[Exercise aim]
Give back the lines between the one holding "Image resolution: width=563" and the one holding "Open the Firefox home page", inclusive, switching every "screenshot" to "capture" and leaving everything else in those rows unchanged. Omit the pictures from your answer.

[Raw data]
—————

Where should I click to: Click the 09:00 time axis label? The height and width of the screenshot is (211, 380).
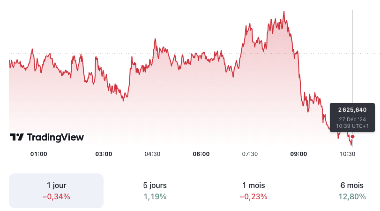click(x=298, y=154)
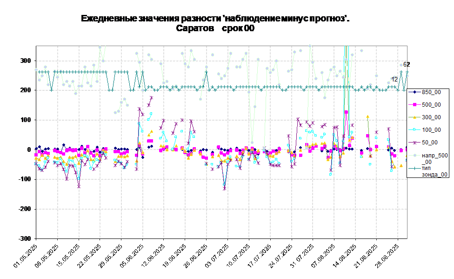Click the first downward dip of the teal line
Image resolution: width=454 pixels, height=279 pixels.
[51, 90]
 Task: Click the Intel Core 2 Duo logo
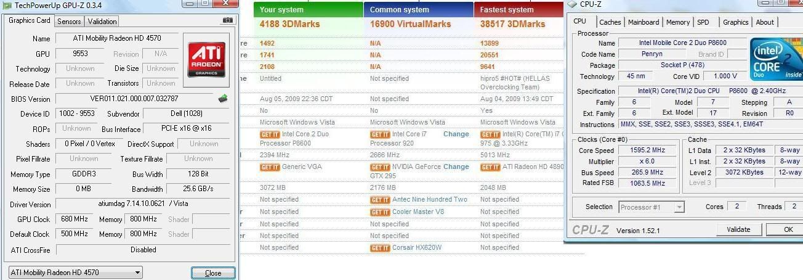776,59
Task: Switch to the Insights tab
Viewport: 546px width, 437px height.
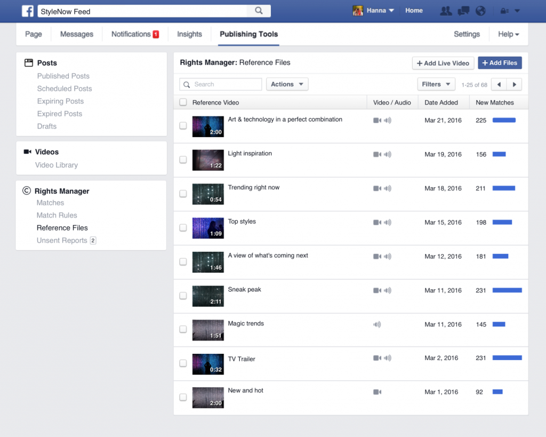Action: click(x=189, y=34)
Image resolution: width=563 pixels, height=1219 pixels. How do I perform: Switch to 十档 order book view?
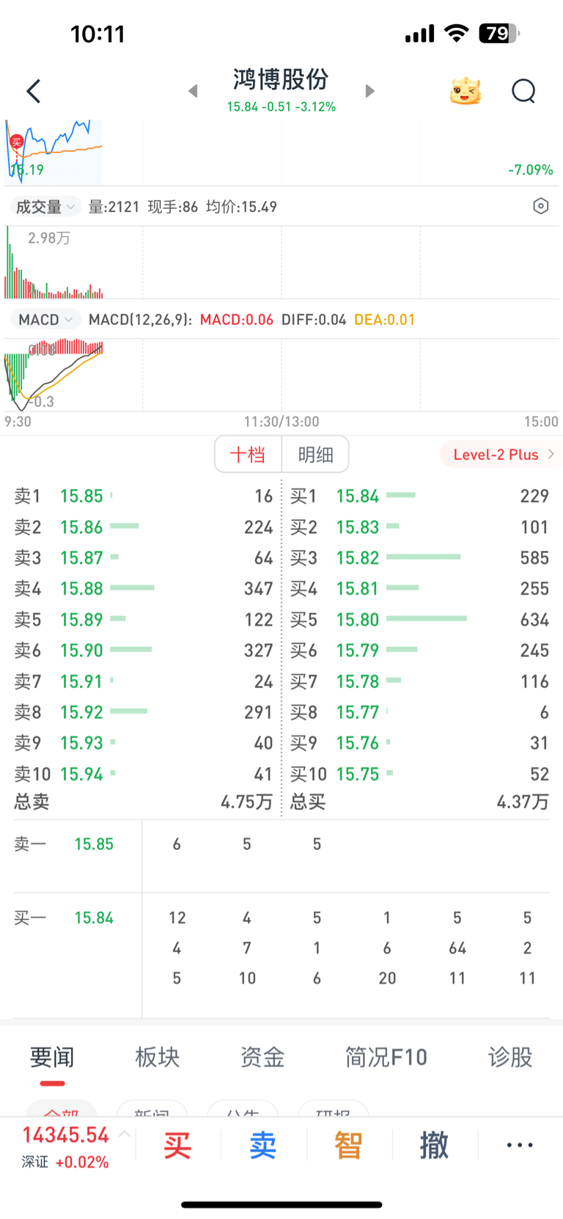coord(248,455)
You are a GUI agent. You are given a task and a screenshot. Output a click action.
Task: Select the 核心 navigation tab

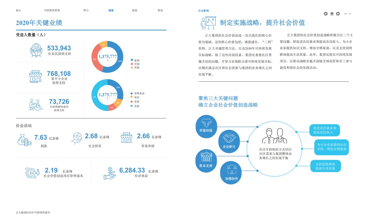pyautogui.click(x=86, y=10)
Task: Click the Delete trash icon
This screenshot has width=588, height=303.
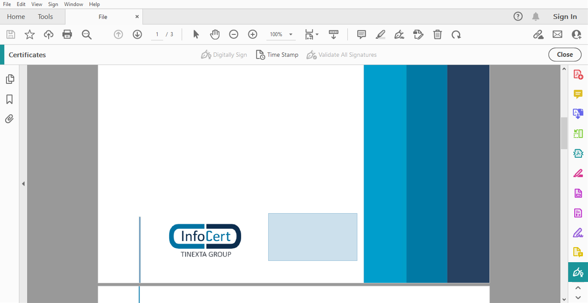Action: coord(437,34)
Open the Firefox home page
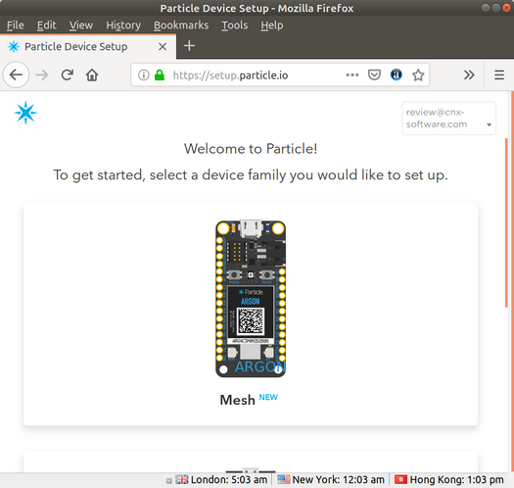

—————

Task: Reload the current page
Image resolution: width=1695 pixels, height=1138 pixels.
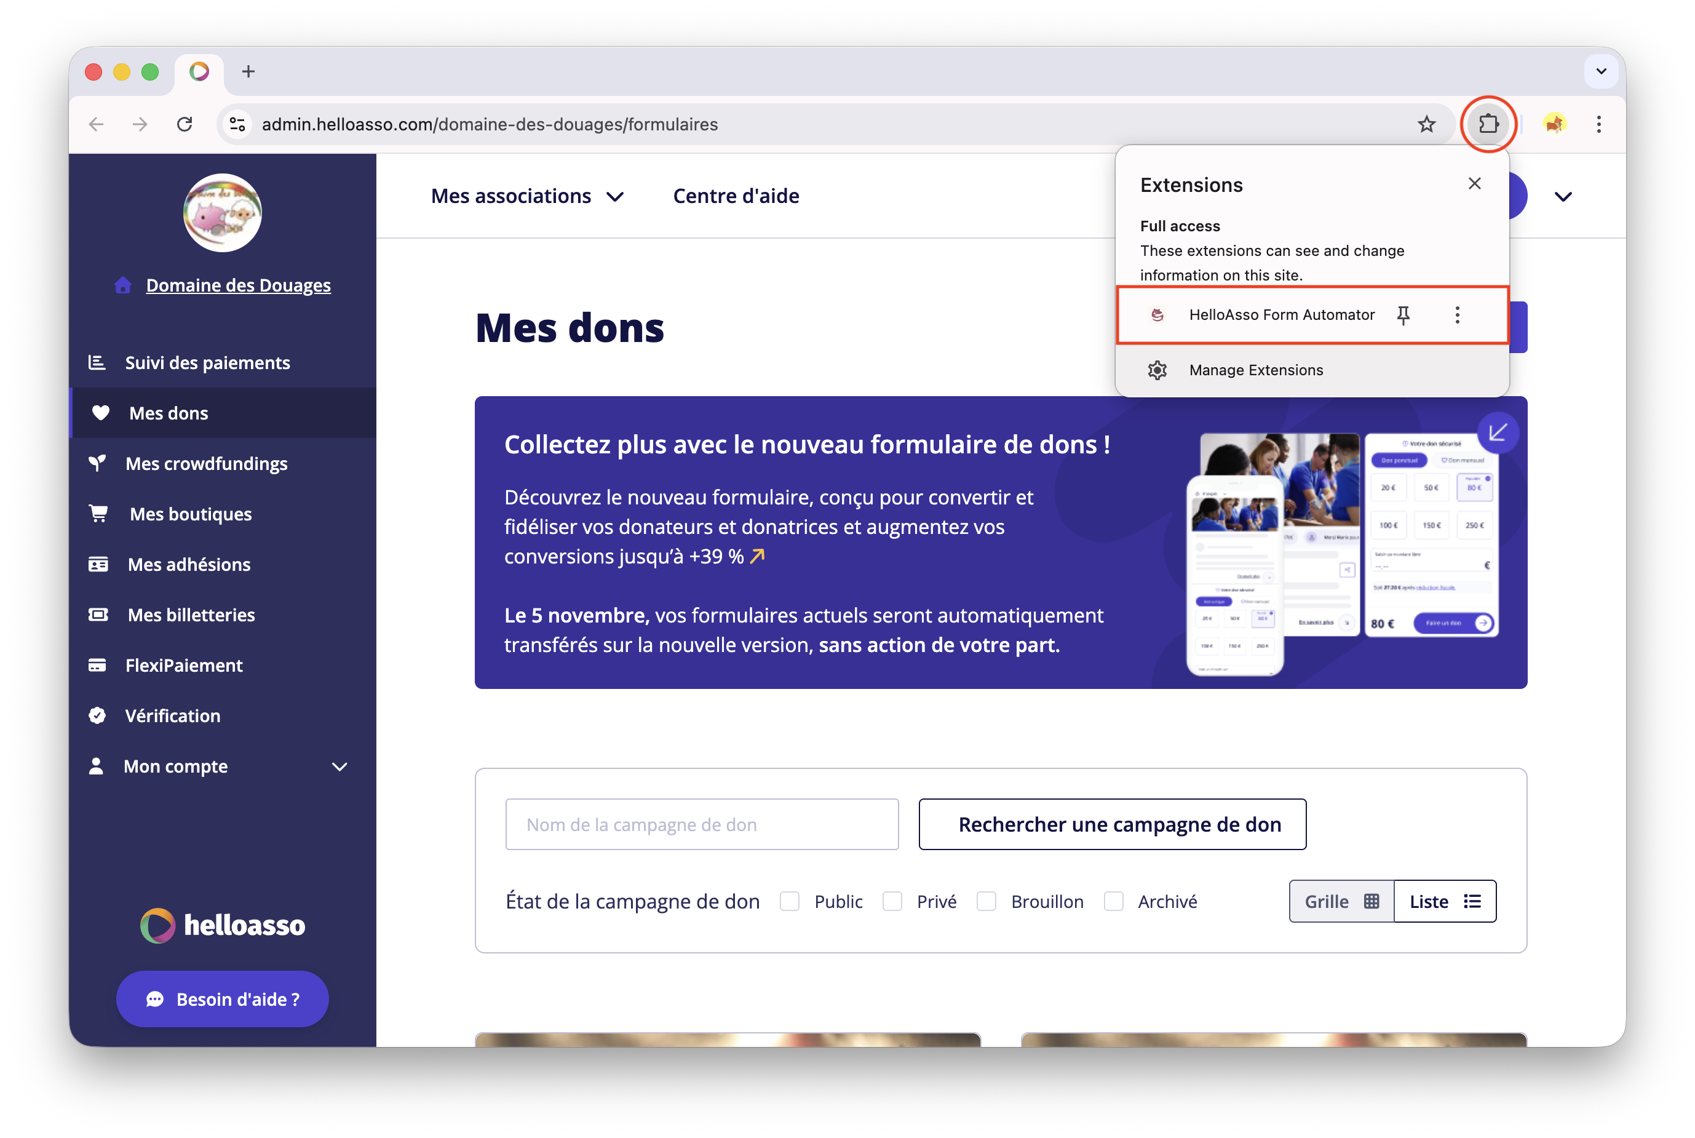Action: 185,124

—————

[Response to the exercise]
Image resolution: width=563 pixels, height=1219 pixels. How do I perform: Switch to 十档 order book view?
coord(248,455)
You are a GUI agent. You are given a task and a capture. Output a click action.
Task: Select the 核心 navigation tab

pyautogui.click(x=86, y=10)
Task: Click the Delete trash icon
This capture has width=588, height=303.
Action: coord(437,34)
Open the Firefox home page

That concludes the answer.